When results are examined at the grid-cell level, an even richer set of responses emerges. The increase or decrease in ΣDIA/Q for each scenario in relation to conditions in 1985 was used to develop a geography of changing relative water demand (Fig. 3). Climate change alone (Sc1) produces a mixture of responses, both positive and negative, that is highly region specific. Expanded water use by itself (Sc2) increases relative ΣDIA/Q for broad regions of the globe, although small clusters of grid cells showing relative decreases appear in areas of rural-to-urban migration, as in Russia. The large continental areas with elevated ΣDIA/Q values under Sc3 reflect well the patterns of increase associated with Sc2. Interactions between population growth and climate change result in some notable net decreases in ΣDIA/Q, which are large enough to reverse the relative water scarcity suggested by Sc2, as in Mexico and much of central Asia. The overall pattern, however, is one of pandemic increase.

Figure 3

Maps of the change in water reuse index (ΣDIA/Q) predicted by the CGCM1/WBM model configuration under Sc1 (climate change alone), Sc2 (population and economic development only), and Sc3 (both effects). Changes in the ratio of scenario-specific ΣDIA/Q(ΣDIA/Q Scenario) relative to contemporary (ΣDIA/Q Base) conditions are shown. A threshold of ±20% is used to highlight areas of substantial change.

Saved data entries:
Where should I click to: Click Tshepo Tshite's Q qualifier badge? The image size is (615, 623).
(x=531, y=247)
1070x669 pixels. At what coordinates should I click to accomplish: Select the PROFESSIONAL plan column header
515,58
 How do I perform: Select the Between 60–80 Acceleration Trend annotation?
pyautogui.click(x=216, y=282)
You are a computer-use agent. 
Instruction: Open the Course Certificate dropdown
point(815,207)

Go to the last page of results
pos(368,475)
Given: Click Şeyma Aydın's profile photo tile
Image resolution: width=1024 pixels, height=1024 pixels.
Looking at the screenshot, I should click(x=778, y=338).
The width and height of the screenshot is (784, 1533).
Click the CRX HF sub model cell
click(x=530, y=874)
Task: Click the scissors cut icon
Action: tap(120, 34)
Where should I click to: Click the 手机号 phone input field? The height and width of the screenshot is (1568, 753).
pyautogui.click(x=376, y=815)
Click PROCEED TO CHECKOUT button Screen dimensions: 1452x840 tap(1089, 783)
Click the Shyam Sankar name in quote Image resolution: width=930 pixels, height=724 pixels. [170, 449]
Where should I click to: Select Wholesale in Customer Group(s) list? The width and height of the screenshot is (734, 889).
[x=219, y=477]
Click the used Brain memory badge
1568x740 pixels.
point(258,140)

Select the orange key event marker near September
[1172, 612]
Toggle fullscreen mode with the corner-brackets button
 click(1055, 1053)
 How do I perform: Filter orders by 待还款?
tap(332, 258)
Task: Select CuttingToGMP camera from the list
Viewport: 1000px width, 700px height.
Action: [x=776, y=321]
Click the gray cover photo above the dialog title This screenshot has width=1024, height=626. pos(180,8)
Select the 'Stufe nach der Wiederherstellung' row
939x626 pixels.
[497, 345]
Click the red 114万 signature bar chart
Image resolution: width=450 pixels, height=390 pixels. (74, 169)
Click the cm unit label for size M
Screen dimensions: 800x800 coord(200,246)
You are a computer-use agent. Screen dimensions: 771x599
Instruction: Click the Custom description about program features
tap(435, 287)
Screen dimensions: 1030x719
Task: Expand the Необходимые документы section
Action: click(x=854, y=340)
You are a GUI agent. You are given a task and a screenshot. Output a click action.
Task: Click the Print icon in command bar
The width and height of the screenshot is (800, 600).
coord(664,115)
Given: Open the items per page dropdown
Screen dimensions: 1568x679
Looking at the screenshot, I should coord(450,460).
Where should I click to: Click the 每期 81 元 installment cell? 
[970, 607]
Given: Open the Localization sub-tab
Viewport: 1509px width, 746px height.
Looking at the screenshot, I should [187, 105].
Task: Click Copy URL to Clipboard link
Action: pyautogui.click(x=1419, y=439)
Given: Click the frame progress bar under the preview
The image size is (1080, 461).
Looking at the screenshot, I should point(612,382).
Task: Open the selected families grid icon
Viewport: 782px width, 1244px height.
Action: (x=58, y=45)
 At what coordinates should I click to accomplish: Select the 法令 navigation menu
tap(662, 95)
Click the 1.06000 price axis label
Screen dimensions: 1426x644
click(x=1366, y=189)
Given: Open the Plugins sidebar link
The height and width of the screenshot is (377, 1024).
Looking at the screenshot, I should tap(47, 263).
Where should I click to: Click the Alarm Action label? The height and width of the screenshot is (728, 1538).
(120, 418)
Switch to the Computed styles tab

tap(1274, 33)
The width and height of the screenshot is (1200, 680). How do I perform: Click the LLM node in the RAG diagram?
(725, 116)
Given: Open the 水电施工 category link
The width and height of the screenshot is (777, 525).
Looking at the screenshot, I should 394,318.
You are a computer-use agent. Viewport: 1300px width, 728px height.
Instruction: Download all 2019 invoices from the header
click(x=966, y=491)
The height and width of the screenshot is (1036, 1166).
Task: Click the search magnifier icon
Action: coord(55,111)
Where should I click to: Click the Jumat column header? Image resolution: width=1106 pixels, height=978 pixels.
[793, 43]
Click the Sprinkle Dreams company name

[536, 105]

Exercise tasks:
(a) Translate this sentence from the water-demand passage into Spanish: "The overall pattern, however, is one of pandemic increase."
(b) According to the water-demand passage, what threshold is used in Figure 3 to highlight areas of substantial change?

Results:
(a) El patrón general, sin embargo, es de un aumento pandémico.

(b) A threshold of ±20%.